When last we wrote about Arthur T. Williams III (tut, tut), we were busy focusing on the embattled Cabernet kingpin and art collector, Donald Bryant Jr., from whom he bought a $12.975 million duplex co-op on East 72nd Street over the summer. But rather than fritter away time worrying about Mr. Bryant’s art-related difficulties, we ought to have been paying more attention to Mr. Williams’ penchant for real estate collecting. He and his wife, Catherine R. Williams, are rather savvy in that area.
They have, however, just grown a bit lighter in their holdings—if not in their pockets—according to city records. The couple has just sold an 11th and 12th floor duplex co-op at 812 Park Avenue for $8.725 million. The buyer was the relatively anonymous Michelle Carlino—increasingly, the only buyers who don’t use LLCs are the ones who don’t need them; Caroline Guthrie, of Brown Harris Stevens, had the listing.
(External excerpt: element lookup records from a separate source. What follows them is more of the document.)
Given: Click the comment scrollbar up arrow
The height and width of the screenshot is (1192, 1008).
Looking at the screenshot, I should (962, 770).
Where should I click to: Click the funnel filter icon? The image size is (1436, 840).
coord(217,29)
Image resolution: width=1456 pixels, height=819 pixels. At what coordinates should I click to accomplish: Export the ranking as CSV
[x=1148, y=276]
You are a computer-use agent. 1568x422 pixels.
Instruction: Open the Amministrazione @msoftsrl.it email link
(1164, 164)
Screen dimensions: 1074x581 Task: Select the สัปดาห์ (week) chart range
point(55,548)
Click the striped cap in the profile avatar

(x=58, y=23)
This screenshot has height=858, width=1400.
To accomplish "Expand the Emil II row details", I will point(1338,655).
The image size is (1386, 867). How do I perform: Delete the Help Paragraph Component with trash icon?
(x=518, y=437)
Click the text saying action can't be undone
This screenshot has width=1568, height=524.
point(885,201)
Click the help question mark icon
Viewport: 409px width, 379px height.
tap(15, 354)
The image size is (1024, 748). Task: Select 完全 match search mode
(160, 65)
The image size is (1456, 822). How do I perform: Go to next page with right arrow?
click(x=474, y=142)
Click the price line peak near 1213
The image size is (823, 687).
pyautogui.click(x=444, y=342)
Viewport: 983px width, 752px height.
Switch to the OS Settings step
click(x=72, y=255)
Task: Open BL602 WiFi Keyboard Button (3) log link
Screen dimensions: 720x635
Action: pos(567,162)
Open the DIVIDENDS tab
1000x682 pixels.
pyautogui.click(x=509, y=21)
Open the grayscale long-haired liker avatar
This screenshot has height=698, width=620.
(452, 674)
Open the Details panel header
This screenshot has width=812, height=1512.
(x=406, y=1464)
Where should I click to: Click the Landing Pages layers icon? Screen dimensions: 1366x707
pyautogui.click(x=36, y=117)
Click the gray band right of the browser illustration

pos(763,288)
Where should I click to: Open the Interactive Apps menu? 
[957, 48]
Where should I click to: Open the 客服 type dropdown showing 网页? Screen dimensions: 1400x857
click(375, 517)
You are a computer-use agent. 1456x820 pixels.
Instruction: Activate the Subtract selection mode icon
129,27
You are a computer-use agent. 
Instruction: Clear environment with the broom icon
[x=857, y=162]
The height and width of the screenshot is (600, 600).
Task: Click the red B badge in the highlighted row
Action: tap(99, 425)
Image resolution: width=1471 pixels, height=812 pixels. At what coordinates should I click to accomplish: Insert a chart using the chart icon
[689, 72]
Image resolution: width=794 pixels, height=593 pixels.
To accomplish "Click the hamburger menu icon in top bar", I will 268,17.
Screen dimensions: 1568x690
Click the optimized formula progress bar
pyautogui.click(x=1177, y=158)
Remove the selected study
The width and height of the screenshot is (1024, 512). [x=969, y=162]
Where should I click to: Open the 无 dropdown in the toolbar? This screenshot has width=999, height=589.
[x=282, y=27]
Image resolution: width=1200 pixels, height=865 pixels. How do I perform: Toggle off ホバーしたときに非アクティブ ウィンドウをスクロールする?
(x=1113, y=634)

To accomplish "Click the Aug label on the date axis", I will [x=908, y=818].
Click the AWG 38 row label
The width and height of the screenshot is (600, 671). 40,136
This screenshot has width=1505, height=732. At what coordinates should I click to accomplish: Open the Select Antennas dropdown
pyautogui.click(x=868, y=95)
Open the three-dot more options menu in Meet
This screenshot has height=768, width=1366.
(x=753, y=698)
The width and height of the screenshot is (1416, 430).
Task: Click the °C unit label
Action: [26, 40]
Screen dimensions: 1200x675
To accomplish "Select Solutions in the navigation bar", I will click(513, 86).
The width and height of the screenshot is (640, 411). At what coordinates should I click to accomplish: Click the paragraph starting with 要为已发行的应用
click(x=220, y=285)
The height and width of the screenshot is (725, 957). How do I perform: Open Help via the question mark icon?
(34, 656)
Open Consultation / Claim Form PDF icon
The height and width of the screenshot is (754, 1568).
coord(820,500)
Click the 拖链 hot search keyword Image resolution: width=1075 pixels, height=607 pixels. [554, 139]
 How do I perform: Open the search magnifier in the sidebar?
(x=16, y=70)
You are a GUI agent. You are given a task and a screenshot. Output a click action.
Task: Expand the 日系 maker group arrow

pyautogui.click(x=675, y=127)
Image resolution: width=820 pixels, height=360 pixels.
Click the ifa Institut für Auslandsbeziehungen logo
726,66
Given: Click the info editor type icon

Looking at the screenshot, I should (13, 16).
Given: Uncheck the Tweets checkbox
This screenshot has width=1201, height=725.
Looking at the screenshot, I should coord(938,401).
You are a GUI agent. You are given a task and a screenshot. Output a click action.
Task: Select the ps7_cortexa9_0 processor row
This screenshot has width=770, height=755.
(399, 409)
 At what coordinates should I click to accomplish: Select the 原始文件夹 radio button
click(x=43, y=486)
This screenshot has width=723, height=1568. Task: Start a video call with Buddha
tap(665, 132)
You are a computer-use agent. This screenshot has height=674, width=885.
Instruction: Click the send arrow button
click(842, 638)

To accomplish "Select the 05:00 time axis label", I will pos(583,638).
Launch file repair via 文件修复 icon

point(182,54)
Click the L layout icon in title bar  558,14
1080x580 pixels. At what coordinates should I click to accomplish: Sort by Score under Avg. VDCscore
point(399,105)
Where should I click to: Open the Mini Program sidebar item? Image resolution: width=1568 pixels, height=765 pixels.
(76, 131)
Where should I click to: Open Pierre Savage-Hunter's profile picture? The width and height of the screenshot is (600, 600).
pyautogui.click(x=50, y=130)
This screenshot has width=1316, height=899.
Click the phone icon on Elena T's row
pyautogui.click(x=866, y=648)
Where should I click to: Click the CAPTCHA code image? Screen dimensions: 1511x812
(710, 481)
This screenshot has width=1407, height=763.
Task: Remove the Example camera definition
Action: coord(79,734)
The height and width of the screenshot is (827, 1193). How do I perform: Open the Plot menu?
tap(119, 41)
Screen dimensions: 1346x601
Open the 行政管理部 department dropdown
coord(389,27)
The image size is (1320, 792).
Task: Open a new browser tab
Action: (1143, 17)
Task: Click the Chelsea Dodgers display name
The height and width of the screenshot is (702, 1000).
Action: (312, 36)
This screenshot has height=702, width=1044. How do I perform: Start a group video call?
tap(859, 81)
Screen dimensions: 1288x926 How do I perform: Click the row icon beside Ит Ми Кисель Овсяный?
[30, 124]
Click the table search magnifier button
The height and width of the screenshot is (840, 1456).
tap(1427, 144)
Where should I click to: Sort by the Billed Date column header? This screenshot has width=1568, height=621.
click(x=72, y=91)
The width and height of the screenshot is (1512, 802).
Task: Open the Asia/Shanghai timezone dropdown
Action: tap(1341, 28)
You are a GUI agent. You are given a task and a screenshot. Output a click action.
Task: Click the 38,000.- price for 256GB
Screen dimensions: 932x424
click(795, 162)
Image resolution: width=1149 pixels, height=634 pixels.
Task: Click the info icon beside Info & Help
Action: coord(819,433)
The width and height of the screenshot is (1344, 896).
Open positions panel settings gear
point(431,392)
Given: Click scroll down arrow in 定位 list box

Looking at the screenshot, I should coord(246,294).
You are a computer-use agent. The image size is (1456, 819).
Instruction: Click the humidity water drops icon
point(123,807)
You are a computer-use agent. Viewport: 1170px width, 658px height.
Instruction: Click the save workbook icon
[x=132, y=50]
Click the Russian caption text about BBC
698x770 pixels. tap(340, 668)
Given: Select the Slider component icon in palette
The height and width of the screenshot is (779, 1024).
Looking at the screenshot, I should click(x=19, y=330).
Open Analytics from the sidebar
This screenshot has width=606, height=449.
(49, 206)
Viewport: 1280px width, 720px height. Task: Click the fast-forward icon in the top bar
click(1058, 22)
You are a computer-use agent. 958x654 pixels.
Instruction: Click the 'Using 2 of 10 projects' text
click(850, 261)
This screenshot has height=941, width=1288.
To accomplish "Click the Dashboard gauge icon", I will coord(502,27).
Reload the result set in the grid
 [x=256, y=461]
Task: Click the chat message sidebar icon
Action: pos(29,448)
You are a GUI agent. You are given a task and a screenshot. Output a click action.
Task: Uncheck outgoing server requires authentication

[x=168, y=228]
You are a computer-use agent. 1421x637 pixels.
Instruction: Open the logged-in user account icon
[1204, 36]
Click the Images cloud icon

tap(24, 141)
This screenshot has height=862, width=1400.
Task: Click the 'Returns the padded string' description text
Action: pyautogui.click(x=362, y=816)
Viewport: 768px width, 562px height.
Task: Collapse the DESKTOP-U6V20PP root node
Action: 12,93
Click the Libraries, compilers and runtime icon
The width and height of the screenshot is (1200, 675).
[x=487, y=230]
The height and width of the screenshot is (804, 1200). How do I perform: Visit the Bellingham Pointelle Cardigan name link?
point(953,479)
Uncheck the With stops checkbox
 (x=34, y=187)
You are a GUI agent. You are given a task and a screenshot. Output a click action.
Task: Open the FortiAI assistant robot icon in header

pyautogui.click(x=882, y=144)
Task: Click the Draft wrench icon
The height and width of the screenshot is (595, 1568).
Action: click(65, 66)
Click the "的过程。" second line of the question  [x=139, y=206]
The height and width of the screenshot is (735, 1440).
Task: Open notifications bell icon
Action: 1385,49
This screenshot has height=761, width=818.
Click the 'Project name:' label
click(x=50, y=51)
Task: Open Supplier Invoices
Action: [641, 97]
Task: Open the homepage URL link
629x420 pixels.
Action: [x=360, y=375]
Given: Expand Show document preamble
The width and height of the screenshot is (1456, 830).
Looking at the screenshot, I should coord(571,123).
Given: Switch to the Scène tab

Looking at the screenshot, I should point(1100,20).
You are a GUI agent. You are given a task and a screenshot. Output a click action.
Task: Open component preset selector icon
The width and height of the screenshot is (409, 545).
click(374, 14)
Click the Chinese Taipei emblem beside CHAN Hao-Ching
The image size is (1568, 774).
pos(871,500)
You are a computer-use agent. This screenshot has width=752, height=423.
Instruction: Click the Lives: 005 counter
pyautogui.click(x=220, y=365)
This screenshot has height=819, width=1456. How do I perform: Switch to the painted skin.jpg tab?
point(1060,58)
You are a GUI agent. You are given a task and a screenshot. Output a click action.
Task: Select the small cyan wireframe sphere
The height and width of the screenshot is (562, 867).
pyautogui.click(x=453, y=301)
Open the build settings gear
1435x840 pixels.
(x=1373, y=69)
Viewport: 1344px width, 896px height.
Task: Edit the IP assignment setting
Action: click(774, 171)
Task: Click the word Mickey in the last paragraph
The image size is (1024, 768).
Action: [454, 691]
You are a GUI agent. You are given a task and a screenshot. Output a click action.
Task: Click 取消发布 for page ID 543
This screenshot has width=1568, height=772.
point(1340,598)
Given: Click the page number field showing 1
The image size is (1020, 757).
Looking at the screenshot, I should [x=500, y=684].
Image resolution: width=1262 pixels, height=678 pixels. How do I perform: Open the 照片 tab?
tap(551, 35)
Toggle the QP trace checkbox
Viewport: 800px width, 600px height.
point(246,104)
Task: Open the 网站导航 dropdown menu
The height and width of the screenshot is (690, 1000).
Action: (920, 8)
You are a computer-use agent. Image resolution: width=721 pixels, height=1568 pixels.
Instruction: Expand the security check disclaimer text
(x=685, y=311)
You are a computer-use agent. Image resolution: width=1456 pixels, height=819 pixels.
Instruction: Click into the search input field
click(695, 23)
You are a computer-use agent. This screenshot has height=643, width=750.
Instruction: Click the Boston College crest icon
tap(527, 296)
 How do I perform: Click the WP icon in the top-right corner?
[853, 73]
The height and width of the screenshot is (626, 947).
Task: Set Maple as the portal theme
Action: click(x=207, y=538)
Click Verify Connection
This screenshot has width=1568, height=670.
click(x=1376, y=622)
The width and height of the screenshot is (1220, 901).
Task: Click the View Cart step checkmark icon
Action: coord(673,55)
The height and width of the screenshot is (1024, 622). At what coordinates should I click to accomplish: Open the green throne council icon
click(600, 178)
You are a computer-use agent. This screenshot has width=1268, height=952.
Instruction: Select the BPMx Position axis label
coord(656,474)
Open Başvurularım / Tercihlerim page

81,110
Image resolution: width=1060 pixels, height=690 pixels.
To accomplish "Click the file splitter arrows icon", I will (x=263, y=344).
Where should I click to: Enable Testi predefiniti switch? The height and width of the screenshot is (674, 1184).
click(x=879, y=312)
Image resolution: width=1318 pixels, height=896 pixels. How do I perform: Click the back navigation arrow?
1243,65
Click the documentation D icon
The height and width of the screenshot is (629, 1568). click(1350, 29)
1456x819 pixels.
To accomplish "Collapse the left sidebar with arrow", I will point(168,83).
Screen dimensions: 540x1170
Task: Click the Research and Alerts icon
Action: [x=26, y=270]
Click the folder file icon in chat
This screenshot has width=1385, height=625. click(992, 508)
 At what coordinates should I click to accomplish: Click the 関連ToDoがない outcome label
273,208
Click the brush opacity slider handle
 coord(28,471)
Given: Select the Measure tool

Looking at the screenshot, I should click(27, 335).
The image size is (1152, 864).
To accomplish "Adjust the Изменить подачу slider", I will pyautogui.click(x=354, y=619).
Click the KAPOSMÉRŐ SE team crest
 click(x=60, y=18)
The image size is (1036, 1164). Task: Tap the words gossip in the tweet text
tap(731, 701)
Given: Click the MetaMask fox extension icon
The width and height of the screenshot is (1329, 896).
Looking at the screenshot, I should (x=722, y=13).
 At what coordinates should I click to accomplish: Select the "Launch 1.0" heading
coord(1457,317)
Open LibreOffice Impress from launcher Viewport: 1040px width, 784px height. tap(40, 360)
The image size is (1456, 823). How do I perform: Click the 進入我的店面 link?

But don’t feel too badly for the Williams, dear readers. They have another duplex in the building, on the fifth and sixth floors, according to city records. But still, the newly-sold unit is an attractive specimen to lose.
A 1927 construction of J.E.R. Carpenter design, 812 Park is a refined house of the decidedly old-school variety. “Superbly scaled” reception rooms? Check. Crown moldings? Check. “Carved over-door lintels and classical architectural detail”? Double check. Is this duplex “hugely desirable” and “meticulously and beautifully” renovated? You’d better believe it!
Preserved, though, might be a better way of putting it. For although the co-op appears to be in tip top shape, it evinces throughout that very nearly British vibe that somehow maintains its appeal on certain portions of Park and Fifth Avenues, elsewhere in Upper Manhattan and, of course, with set designers on Downton Abby. Patterned wallpaper and chandeliers are recurrent; there’s a twisty—admittedly very pretty staircase—lovely herringbone floors and a variety of ornate embellishments.
Mr. Williams, a professor at Columbia’s business school and a founder of a locally-based investment partnership, might be a master of modern financial instruments—to say nothing of real estate wheelings and dealings—but his interior decorating tastes represent a decided throwback.